Já escrevi aqui que sou amigo de Roberto Chinchero, jornalista italiano, da Autosprint, o amigo mais próximo de Kubica. Sentamos sempre juntos na sala de imprensa dos autódromos: eu, Roberto e Luis Vasconcelos, jornalista português. Agora que não trabalho mais para nenhuma rádio, assisto às corridas na sala de imprensa tendo Kubica como comentarista. Roberto nos disponibiliza o áudio de parte dos comentários ao vivo. É divertido. O polonês não perdoa ninguém. Por manter o acordo com Roberto não posso escrever a respeito.

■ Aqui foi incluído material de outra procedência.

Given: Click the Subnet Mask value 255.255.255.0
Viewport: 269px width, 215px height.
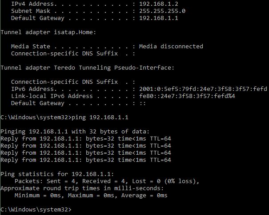Looking at the screenshot, I should click(x=162, y=11).
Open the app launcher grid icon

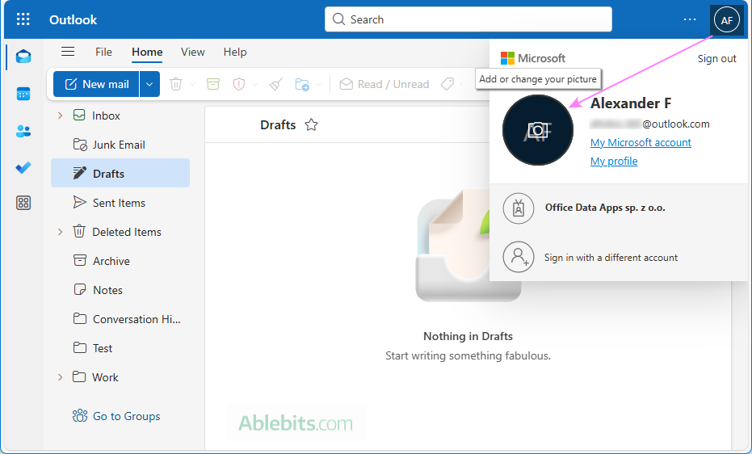click(x=23, y=19)
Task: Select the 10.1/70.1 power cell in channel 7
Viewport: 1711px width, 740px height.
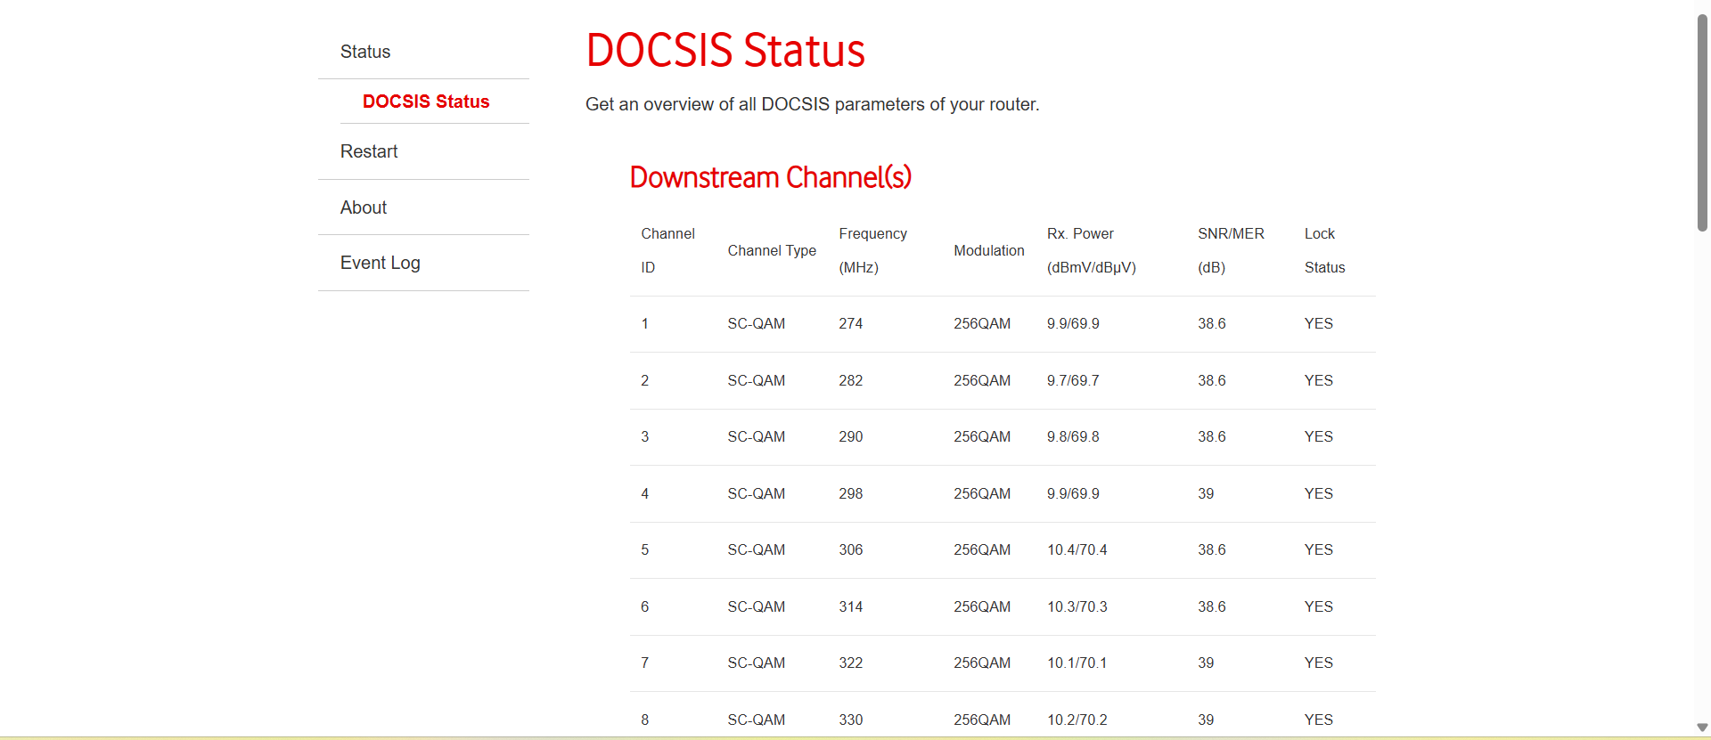Action: [1077, 663]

Através do meu amigo italiano sou informado do andamento da recuperação de Kubica. Hoje ainda não consegue produzir o movimento rotacional do antebraço direito, o mais atingido no acidente de 6 de fevereiro do ano passado, com seu Skoda Fabia, em Andora, na Liguria, Itália, a uma hora apenas de carro de onde resido, aqui em Nice, França.
Para movimentar o antebraço, o polonês comanda o braço. Só para lembrar, o braço é a porção do membro superior que articula com o ombro; o antebraço, com a mão. A articulação do cotovelo direito de Kubica também está um tanto comprometida, bem como a do punho. Mais: sua preensão de força e de precisão da mão direita está bem aquém da existente antes do acidente.

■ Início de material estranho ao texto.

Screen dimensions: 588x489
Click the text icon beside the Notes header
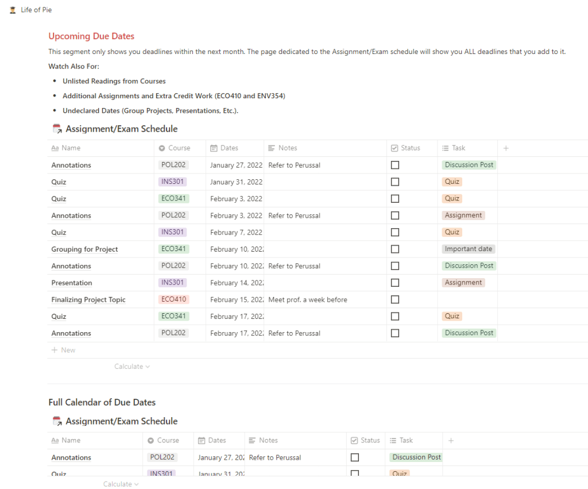tap(272, 148)
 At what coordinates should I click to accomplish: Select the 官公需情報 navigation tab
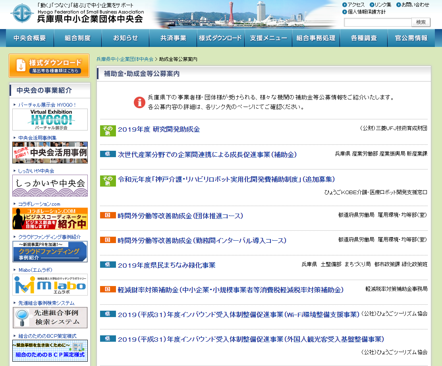pos(411,37)
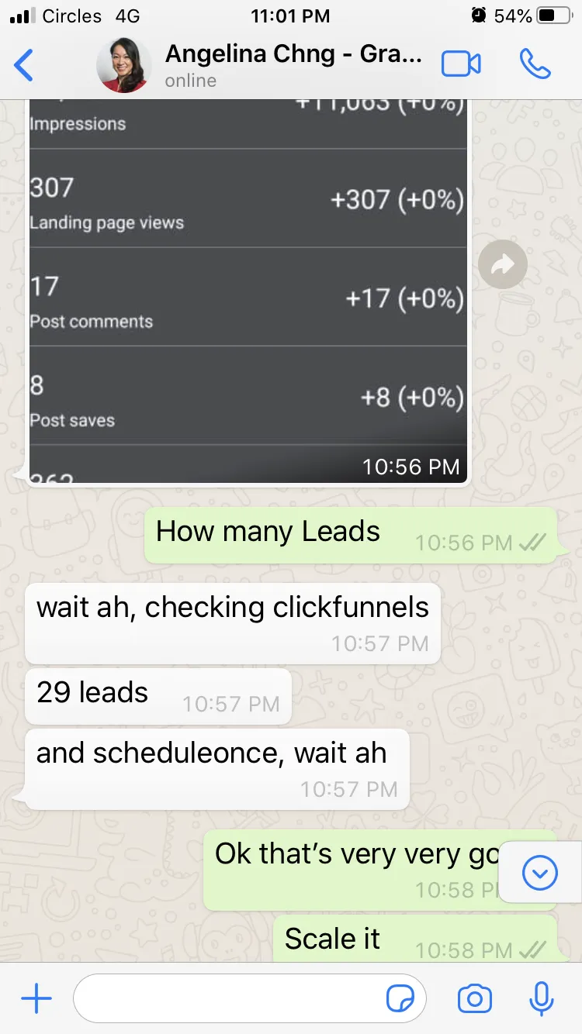Tap the back arrow to leave the chat
Screen dimensions: 582x1034
coord(24,64)
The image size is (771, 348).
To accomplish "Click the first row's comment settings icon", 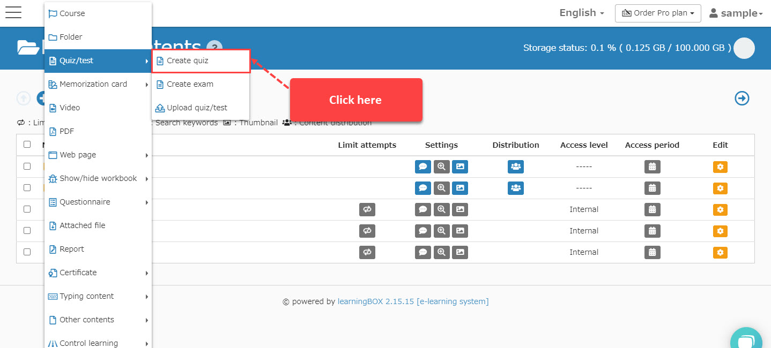I will click(422, 167).
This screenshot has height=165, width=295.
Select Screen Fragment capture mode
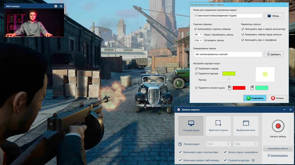pyautogui.click(x=218, y=125)
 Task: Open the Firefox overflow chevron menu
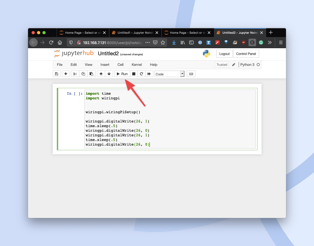[x=269, y=42]
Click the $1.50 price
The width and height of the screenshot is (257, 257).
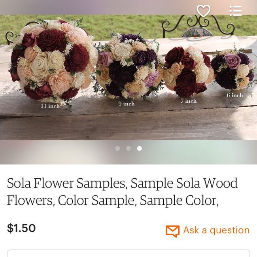click(21, 228)
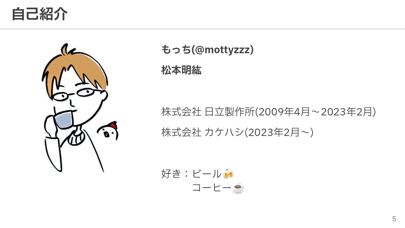The height and width of the screenshot is (228, 405).
Task: Click the 株式会社 カケハシ line
Action: [x=237, y=132]
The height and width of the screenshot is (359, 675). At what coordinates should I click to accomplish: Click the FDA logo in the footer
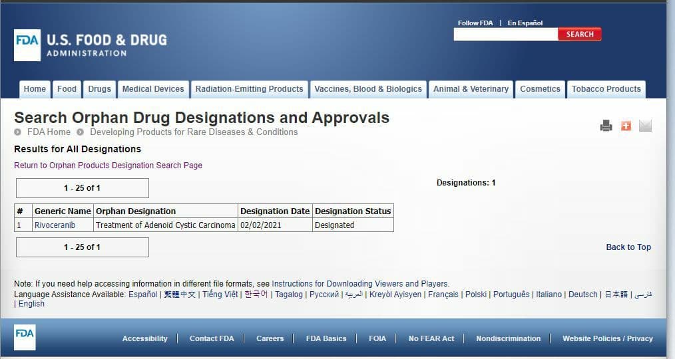(x=25, y=338)
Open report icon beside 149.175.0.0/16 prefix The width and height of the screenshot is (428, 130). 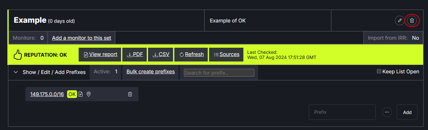81,94
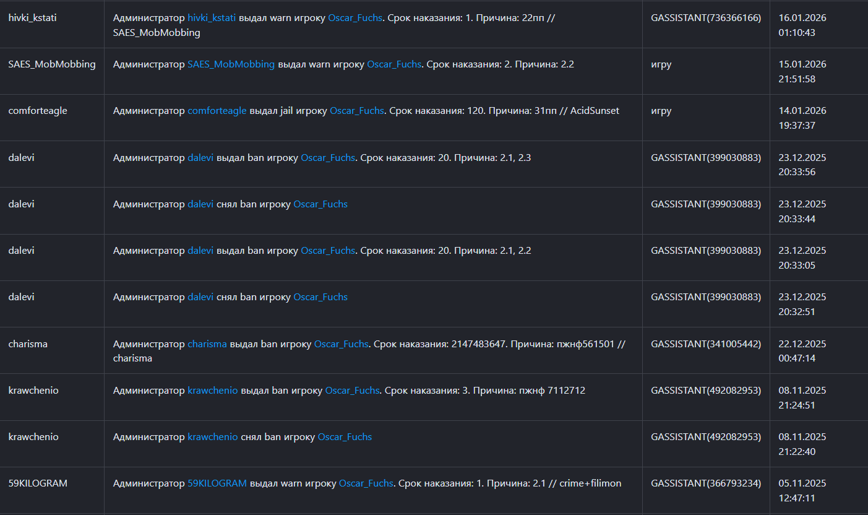Click blue charisma link in ban message
Image resolution: width=868 pixels, height=515 pixels.
click(207, 344)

Ele tem o chamado braço duro parcial. Não confundir, por favor, com o termo destinado popularmente aos que não sabem dirigir. Kubica é o oposto. Representa um dos grandes talentos da pródiga geração que chegou à Fórmula 1 nos últimos anos.
Num carro de turismo, como os de rali, Kubica consegue conduzir ainda com habilidade levando a mão esquerda, não afetada no acidente, ao volante, e movimentando o braço direito para mover o antebraço e a mão direitos a fim de obter o deslocamento rotacional. Ele consegue mexer o braço direito para frente e para trás, o que não cria inconvenientes para a troca de marchas.

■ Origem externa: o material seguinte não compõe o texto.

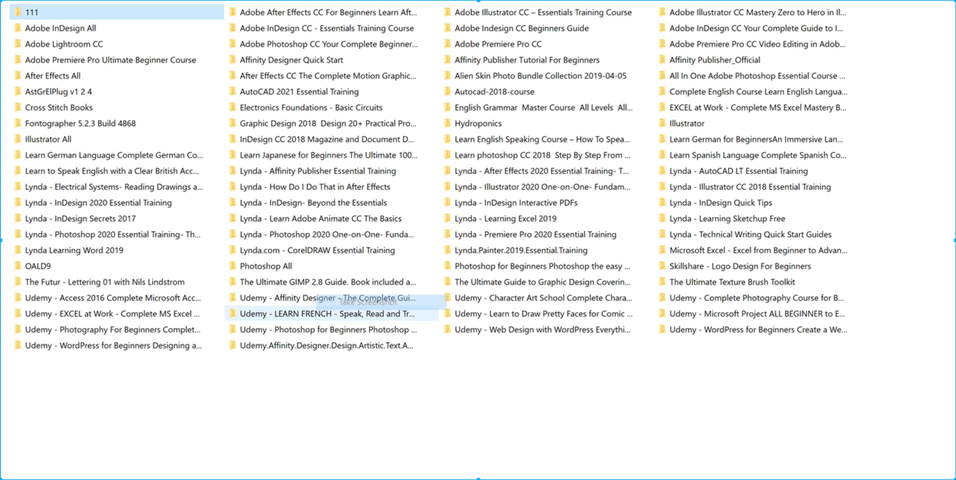The image size is (956, 480).
Task: Select folder icon for Adobe Premiere Pro CC
Action: pyautogui.click(x=447, y=44)

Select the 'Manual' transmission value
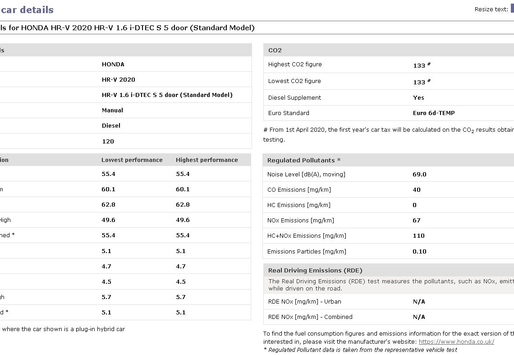[112, 111]
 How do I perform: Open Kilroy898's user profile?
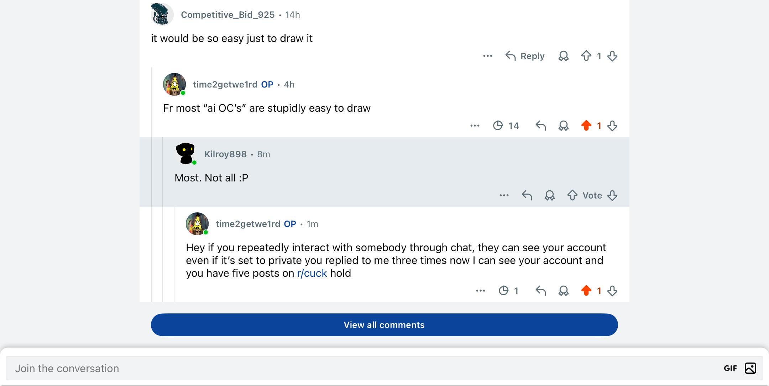pyautogui.click(x=225, y=154)
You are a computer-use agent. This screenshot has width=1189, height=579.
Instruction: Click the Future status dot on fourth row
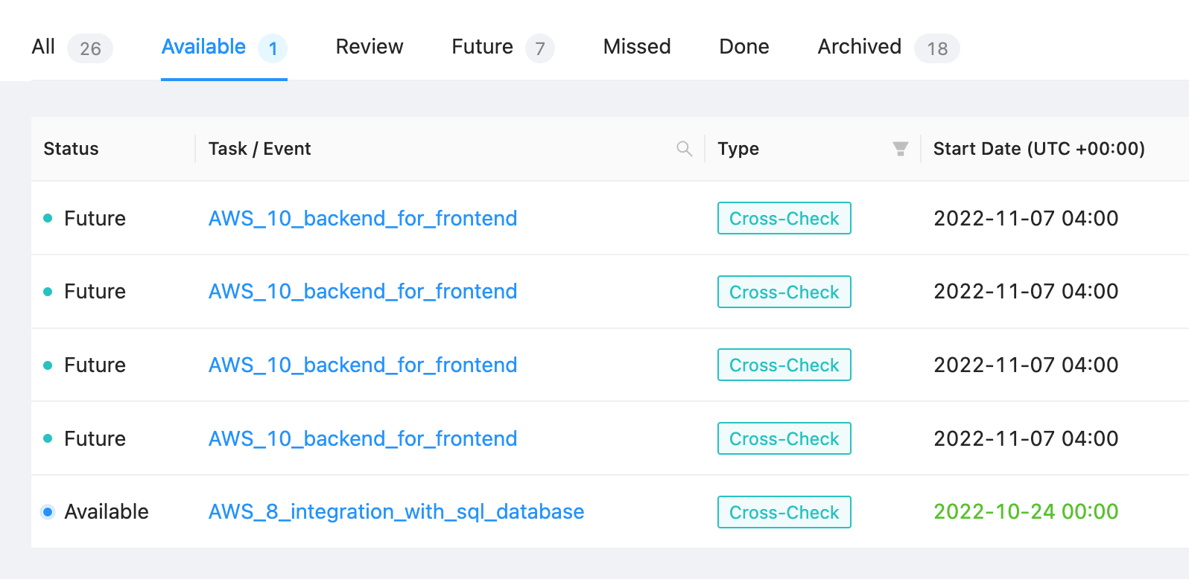pyautogui.click(x=47, y=438)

Você pode simular a condição em que Kubica pilota impondo a si próprio as limitações de movimento rotacional do antebraço direito e do pulso, bem como angular do cotovelo. Ficará mais fácil a compreensão.
Repare que para realizar o movimento com o braço direito para ter o efeito desejado no antebraço é preciso dispor de espaço, o que não é um problema num veículo de turismo. Já num monoposto, onde tudo é miniaturizado ao extremo para reduzir o arrasto aerodinâmico, peso etc, esse movimento rotacional do antebraço e do punho através do braço não é possível. A lateral do cockpit está ali do lado dos braços, tangenciando o corpo do piloto praticamente.
E como no acidente de Andora, há pouco mais de um ano e meio, Kubica teve secção de boa parte dos nervos do antebraço, razão da dificuldade dos movimentos, sua recuperação, a ponto de voltar a realizar as revoluções do antebraço exigidas na pilotagem de um monoposto de Fórmula 1, o enquadraria na literatura médica. Li na imprensa italiana, ontem, uma declaração de Kubica a esse respeito: “Tenho, ainda, muitas limitações para pilotar um monoposto”.
Ouvi do doutor Igor Rosello, no hospital Santa Corona, em Pietra Ligure, onde Kubica foi levado depois do acidente de Andora, para onde fui também depois de entender a gravidade do caso, na conversa por telefone com Daniele Morelli, seu empresário: “Precisamos esperar cerca de uma semana para ver se o antebraço e a mão direitos vão sobreviver”.
Isso mesmo, foi cogitada a possibilidade de amputação, por comprometimento não só neurológico como vascular. Felizmente, mesmo, as várias cirurgias necessárias foram bem executadas e a condição atlética de Kubica colaborou decisivamente para sabermos que, por enquanto, aos menos nos ralis poderemos vê-lo.
Enganam-se, no entanto, os que pensam que para ser feliz Kubica precisa retornar à Fórmula 1. Se for possível, pouco provável, ótimo. Se não, sua natureza o faz aproveitar a vida, e muito bem, com os recursos físicos de que dispõe.